Frick, who attempted to place a referendum on the ballot through state legislation to end the department’s alcohol monopoly in 2016, called for the county to leave the alcohol business.

Asked how he would improve the economy for local small businesses, Frick brought it up again.

“Our restaurants are classic small businesses,” Frick said. “And they’ve complained year in and year out that the Department of Liquor Control was broken and not working and our council for the most part said we’re not willing to fix it. They said we were not willing to have a referendum to get out of this business because the revenue was more important to them.”

Berliner was the only one of the nine-member council who has supported efforts to end the county’s liquor monopoly.

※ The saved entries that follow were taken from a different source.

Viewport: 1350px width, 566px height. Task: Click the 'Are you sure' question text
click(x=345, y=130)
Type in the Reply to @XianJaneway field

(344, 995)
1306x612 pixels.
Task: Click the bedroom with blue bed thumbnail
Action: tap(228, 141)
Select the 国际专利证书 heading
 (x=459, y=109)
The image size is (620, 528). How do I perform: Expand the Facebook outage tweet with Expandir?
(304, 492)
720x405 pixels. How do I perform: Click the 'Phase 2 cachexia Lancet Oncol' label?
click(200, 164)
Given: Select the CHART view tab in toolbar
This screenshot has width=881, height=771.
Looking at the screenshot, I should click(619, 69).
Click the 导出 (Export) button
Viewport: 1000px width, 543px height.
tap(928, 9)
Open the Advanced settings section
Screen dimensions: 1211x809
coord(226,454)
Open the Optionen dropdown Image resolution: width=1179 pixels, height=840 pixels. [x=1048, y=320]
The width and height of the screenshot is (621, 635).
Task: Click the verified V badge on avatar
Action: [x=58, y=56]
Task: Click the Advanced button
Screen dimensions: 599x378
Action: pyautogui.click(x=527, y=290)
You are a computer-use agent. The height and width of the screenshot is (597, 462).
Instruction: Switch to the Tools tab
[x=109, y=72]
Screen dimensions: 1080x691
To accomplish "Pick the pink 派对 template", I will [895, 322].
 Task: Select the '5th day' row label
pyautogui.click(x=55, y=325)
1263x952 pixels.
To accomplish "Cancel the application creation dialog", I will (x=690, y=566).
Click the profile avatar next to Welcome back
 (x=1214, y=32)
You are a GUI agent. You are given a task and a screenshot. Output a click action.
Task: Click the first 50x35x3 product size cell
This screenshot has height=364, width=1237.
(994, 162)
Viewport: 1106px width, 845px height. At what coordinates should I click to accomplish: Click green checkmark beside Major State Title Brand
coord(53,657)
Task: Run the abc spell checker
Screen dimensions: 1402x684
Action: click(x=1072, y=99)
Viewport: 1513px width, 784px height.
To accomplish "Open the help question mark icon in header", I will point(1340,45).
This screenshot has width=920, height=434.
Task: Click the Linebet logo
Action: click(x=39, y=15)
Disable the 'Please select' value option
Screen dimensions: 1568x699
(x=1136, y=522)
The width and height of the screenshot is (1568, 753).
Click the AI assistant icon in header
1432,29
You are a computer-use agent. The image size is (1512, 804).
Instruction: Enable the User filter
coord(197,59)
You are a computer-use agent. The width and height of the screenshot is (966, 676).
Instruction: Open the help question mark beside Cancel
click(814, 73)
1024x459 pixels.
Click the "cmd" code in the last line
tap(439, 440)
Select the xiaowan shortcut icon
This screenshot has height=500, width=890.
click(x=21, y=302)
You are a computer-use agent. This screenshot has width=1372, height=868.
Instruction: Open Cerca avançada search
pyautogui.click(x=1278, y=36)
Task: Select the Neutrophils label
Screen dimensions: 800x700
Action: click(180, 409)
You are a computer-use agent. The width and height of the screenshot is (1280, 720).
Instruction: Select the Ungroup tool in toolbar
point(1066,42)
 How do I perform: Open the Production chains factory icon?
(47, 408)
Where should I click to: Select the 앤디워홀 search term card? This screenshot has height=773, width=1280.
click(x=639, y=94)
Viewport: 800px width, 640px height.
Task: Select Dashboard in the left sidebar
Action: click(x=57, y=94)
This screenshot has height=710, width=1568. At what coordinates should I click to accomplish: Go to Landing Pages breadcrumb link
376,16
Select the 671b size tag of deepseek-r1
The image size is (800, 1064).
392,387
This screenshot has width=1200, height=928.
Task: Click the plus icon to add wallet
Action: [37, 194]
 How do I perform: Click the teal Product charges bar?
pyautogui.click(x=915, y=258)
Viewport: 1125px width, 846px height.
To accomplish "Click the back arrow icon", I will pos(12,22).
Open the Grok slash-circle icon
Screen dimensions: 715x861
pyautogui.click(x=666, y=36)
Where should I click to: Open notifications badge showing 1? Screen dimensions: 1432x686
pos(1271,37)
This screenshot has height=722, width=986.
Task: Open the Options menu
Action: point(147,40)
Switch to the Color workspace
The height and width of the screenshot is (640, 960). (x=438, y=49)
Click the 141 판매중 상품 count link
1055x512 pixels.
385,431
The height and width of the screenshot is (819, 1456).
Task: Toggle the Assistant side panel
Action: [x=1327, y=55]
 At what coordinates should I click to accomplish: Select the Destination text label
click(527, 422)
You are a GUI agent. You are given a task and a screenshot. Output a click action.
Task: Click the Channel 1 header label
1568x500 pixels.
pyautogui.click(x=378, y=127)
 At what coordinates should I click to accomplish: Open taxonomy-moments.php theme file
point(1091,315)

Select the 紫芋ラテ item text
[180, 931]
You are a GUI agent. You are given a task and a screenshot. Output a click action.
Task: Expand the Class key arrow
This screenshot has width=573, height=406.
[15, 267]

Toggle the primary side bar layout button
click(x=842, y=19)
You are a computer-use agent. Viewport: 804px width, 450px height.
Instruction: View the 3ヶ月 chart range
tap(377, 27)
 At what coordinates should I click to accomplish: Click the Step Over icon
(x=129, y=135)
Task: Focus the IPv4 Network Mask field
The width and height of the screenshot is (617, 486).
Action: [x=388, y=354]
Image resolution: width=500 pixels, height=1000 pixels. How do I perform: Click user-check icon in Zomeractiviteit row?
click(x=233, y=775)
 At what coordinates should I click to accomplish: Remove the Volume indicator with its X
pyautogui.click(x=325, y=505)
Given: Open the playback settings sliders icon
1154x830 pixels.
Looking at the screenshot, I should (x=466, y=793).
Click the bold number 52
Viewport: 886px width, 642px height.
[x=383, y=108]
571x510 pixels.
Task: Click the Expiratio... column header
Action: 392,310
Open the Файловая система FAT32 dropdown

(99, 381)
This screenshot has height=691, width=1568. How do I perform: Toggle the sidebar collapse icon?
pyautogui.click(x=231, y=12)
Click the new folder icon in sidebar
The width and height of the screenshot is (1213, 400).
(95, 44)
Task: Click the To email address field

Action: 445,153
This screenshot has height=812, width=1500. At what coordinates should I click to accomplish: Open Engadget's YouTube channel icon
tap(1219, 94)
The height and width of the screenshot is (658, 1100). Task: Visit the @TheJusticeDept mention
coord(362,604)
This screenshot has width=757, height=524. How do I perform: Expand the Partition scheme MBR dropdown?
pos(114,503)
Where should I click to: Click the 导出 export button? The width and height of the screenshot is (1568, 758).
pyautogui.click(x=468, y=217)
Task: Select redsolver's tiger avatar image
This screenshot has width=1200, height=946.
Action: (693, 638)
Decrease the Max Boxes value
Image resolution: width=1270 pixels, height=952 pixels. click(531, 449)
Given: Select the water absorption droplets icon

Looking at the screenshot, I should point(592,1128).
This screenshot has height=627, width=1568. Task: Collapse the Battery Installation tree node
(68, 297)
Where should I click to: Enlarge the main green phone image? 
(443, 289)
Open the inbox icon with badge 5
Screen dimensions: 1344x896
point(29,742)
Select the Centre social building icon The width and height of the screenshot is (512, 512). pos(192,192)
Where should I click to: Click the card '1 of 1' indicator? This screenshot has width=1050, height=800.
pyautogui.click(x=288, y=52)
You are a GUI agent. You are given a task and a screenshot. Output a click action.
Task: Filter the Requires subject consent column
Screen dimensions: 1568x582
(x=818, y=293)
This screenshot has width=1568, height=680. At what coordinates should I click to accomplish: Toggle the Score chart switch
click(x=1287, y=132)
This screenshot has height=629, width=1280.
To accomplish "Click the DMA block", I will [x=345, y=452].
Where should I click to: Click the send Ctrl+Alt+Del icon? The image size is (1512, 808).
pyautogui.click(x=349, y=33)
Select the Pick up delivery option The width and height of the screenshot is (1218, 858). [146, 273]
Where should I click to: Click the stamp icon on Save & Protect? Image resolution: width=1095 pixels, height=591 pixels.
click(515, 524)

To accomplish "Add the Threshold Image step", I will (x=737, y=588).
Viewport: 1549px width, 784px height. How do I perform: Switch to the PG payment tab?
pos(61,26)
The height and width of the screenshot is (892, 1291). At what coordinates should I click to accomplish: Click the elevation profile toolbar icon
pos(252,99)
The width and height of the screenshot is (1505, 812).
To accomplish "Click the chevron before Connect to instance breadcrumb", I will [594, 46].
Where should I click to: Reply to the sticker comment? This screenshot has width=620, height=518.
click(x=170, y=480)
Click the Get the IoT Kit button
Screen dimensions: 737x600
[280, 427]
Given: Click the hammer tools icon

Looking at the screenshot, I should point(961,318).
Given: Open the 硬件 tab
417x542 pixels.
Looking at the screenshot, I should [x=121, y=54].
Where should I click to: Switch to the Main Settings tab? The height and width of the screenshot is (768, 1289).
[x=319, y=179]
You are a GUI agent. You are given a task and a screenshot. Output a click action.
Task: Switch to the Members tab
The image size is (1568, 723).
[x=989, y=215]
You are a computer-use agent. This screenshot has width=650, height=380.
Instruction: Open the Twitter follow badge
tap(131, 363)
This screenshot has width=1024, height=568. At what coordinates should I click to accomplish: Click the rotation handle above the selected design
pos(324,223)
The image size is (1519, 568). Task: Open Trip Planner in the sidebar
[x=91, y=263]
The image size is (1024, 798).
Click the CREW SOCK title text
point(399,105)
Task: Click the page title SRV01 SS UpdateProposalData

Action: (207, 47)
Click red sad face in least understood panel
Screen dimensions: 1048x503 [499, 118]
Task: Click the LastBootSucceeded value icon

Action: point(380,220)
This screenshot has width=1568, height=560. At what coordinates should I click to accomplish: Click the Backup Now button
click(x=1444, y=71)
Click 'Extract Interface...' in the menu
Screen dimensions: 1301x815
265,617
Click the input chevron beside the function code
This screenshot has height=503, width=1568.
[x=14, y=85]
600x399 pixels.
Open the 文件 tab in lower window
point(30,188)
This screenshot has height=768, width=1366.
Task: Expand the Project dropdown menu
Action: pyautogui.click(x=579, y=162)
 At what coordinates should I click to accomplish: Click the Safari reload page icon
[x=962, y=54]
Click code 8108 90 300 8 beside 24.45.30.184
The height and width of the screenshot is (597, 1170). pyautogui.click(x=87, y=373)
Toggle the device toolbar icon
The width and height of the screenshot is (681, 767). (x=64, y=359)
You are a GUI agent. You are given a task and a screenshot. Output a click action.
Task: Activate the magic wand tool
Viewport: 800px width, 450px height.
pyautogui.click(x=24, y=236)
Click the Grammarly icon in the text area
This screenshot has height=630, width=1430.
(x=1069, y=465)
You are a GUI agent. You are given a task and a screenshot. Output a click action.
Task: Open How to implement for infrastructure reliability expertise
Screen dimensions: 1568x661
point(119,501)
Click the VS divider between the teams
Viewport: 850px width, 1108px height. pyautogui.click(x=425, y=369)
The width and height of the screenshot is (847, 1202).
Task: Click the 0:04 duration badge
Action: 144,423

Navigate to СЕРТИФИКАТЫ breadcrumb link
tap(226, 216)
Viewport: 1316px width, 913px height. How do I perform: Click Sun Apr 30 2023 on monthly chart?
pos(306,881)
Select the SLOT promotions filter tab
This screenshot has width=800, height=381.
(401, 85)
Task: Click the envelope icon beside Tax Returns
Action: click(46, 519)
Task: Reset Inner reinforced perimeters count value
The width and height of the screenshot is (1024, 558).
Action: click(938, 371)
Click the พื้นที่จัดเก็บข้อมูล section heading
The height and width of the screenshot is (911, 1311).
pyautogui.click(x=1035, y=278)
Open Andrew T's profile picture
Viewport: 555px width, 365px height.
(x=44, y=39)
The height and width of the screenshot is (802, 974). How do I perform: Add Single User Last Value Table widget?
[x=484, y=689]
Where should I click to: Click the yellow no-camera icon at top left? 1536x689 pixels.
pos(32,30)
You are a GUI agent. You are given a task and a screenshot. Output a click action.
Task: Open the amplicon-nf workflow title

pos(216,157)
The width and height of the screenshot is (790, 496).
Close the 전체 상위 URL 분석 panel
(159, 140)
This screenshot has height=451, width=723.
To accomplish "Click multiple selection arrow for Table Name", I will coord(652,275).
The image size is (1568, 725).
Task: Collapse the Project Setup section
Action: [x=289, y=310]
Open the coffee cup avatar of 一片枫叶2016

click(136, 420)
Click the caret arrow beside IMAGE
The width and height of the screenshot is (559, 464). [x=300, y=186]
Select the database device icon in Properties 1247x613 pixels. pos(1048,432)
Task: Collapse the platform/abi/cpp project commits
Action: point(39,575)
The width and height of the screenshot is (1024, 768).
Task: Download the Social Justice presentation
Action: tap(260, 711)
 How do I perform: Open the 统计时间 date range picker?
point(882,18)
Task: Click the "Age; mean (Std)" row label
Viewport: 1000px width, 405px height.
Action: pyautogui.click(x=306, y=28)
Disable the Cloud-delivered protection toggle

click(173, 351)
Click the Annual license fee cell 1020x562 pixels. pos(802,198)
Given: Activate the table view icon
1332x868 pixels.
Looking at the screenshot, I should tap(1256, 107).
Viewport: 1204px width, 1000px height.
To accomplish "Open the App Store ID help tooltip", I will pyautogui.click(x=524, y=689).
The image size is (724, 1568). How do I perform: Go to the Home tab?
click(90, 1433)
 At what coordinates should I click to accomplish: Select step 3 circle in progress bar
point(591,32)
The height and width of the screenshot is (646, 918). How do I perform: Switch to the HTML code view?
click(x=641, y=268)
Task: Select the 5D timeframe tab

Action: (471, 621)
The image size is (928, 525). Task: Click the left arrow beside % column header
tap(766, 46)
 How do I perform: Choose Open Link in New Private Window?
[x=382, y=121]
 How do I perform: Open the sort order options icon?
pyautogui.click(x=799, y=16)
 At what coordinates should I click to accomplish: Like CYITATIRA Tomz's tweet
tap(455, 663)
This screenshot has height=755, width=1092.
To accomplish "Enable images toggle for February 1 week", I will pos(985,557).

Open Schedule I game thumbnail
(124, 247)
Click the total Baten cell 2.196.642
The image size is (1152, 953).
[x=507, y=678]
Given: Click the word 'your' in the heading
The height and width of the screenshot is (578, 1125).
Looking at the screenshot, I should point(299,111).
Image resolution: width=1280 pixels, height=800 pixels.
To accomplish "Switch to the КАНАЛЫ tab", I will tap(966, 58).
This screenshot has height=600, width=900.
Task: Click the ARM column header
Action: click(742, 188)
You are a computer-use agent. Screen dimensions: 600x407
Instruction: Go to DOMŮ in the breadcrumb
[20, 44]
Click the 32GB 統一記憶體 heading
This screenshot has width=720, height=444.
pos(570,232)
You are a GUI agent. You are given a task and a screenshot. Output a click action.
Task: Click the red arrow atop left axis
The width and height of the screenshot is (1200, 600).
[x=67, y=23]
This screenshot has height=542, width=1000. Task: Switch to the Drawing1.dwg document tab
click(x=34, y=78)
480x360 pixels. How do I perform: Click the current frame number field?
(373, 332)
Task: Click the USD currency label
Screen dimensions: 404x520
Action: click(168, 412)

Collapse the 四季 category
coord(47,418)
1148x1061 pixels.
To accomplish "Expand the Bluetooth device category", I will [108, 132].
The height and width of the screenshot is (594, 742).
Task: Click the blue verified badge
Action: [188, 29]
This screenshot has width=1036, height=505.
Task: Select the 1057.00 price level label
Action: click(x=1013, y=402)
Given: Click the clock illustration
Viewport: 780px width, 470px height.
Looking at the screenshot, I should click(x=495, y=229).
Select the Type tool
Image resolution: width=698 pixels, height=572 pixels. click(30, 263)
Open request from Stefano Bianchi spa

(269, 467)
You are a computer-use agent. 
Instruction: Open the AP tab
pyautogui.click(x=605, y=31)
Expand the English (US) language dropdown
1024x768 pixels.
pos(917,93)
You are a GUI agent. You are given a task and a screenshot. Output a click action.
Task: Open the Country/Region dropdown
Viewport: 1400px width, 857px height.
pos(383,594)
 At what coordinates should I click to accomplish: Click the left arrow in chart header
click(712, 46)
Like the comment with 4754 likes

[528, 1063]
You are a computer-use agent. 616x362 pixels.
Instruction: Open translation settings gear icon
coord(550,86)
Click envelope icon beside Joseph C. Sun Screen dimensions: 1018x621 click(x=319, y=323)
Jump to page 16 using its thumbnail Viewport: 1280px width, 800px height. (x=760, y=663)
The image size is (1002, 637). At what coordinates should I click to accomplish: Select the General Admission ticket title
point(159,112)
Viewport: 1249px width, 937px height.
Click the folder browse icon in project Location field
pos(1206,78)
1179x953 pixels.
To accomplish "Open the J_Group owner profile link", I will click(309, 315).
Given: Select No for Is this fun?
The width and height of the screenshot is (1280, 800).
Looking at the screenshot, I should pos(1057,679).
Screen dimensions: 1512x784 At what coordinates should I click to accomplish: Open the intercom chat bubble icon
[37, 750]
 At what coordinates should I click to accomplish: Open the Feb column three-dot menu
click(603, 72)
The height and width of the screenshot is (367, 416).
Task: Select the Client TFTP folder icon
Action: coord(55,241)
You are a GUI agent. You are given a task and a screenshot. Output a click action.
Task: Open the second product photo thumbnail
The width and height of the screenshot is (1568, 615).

When Frick tried to push for the referendum, the other eight council members argued that the approximately $30 million in annual revenue generated by the department was too important to the county’s budget lose.

Leventhal addressed the liquor control issue later in the debate, noting that the annual revenue generated by the department is used to pay off $100 million in long-term bonds that funded transportation improvements in the county.

“Any effort we make to change the control of liquor would need to take into account that $100 million in bonded indebtedness would need to be paid for somehow,” Leventhal said. “If we tried simply to refinance that bonded indebtedness with general obligation bonds, that would take $100 million out of our school construction and other capital budgets. The issue of liquor revenue is not quite as simple as issuing political slogans.”

The debate at the County Council Office Building was attended by about 30 people. It was the second time candidates weighed in on issues together. At a forum in September, the three council members and Republican candidate Robin Ficker weighed in on the decision to raise property taxes in 2016 and other issues.

Ficker sat in the first row at Monday night’s debate, but was not invited to participate. After the debate, he said the decision not to let him participate prevented a “robust discussion of the issues.” He added that he was concerned the Democratic nominee would not be willing to debate him after the June 26 primary.

Ficker is the only Republican candidate running for county executive.

Potential Democratic candidates including former Rockville Mayor Rose Krasnow and Potomac businessman David Blair did not participate in the debate Monday night.

The candidates are next scheduled to meet at a forum hosted by Progressive Neighbors at the Silver Spring Civic Center on Nov. 13, followed by a debate Nov. 15 hosted by Bethesda Beat and The Greater Bethesda Chamber of Commerce at the National 4-H Conference Center in Chevy Chase.